# Exercise requirements
Would you copy out each line of the records below that includes the word "agent"?

[Dataset entries]
-- -- --

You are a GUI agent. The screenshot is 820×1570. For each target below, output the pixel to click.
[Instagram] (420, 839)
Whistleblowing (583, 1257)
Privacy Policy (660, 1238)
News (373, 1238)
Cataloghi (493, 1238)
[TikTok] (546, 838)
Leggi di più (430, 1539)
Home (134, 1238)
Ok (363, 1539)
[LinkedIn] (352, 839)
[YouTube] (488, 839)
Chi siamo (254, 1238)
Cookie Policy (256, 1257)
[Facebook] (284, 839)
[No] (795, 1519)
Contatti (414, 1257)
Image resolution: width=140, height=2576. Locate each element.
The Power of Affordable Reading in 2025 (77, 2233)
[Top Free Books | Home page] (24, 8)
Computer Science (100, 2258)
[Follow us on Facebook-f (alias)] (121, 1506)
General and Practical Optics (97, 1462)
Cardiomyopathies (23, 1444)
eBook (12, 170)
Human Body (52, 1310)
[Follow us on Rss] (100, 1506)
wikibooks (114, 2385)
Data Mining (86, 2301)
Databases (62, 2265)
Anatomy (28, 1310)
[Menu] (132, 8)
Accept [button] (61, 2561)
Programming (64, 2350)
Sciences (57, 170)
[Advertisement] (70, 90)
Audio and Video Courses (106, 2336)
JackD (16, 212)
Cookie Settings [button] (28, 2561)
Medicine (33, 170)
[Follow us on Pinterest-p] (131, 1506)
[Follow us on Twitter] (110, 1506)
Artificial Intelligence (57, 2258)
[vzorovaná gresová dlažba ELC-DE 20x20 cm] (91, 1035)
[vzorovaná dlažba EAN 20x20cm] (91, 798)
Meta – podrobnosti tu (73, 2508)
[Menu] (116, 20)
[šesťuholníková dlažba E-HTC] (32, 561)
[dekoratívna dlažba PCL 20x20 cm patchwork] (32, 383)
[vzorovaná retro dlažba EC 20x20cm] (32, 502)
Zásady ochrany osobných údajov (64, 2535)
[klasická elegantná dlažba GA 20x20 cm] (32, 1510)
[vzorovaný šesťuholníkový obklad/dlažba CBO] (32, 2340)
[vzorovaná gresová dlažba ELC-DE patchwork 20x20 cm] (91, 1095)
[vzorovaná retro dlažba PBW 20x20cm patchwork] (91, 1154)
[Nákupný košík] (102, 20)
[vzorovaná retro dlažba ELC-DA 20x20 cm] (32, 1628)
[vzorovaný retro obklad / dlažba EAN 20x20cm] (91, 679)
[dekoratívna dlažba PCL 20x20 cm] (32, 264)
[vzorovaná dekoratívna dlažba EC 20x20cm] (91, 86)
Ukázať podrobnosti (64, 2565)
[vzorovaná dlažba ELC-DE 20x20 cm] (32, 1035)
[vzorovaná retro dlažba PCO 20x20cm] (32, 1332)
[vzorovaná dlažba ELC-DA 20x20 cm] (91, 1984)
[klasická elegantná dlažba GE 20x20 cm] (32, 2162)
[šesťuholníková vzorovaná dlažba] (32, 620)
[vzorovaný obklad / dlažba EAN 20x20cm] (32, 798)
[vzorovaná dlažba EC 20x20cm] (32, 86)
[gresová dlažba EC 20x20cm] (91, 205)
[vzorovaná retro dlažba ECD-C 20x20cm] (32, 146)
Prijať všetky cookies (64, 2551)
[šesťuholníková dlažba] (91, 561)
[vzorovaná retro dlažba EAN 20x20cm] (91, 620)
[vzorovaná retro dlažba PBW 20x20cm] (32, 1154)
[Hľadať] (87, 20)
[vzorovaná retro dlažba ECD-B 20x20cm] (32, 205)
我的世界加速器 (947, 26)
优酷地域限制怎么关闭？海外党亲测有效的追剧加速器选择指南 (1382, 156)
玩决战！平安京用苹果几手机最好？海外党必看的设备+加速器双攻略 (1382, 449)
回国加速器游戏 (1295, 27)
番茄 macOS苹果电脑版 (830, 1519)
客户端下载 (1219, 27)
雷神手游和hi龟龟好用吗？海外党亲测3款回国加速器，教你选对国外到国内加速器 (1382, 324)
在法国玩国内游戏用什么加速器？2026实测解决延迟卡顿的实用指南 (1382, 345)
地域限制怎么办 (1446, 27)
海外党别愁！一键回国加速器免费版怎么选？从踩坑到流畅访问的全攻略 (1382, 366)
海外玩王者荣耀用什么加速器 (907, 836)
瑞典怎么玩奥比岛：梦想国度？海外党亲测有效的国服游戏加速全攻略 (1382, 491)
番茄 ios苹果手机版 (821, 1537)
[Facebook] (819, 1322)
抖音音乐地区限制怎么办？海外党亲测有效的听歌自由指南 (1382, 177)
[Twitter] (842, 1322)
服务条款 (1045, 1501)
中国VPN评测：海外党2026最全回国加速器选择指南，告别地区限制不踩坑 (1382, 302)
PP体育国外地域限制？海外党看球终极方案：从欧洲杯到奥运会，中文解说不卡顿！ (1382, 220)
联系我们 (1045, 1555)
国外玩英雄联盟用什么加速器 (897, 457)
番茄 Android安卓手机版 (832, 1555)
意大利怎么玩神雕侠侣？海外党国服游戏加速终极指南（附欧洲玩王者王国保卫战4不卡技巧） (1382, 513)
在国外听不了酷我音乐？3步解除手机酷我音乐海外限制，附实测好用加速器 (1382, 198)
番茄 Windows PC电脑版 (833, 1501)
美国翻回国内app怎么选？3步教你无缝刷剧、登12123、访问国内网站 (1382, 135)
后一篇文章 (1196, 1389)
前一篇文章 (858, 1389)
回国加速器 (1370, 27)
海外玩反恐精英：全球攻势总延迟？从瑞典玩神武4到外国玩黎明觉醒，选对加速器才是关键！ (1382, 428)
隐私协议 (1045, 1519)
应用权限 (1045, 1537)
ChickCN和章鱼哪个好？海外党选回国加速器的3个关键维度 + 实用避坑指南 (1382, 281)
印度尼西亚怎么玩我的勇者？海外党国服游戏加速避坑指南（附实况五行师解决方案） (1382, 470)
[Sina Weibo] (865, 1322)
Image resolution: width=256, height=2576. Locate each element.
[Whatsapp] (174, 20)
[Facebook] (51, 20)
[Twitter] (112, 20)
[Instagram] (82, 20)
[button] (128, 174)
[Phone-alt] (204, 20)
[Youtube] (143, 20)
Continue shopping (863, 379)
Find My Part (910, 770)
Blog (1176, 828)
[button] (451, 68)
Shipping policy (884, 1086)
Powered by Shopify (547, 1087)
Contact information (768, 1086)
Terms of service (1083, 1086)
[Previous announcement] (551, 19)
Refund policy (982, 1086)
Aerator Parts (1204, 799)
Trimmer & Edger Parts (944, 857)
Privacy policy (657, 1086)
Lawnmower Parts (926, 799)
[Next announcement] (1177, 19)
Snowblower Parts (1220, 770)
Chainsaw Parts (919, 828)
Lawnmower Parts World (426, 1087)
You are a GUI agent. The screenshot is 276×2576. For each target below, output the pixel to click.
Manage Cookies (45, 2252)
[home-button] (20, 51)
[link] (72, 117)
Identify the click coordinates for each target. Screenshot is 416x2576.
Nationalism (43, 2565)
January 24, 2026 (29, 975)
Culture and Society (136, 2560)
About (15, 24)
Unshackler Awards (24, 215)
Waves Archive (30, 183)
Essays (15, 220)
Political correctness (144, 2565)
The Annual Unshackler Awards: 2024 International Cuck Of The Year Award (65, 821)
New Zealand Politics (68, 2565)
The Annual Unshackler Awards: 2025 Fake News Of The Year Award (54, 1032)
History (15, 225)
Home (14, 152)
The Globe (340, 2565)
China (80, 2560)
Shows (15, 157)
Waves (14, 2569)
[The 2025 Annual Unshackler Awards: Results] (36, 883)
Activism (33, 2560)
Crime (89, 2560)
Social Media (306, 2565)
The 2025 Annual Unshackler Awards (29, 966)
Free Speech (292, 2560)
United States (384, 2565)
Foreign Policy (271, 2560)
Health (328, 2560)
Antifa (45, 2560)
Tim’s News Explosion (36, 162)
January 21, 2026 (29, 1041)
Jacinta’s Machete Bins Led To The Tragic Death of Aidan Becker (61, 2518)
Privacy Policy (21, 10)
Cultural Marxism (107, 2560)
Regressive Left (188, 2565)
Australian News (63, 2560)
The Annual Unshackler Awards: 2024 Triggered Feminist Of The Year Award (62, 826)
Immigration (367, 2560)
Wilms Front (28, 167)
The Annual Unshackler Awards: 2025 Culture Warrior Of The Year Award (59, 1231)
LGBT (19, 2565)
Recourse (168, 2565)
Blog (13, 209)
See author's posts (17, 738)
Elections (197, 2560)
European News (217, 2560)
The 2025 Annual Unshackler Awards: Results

-- -- --

# Worked solution
You are a GUI agent. The screenshot is 820×1570. For each target below, output the pixel to click.
You are a GUI agent. The screenshot is 276×2576. For each target below, output the pixel to click.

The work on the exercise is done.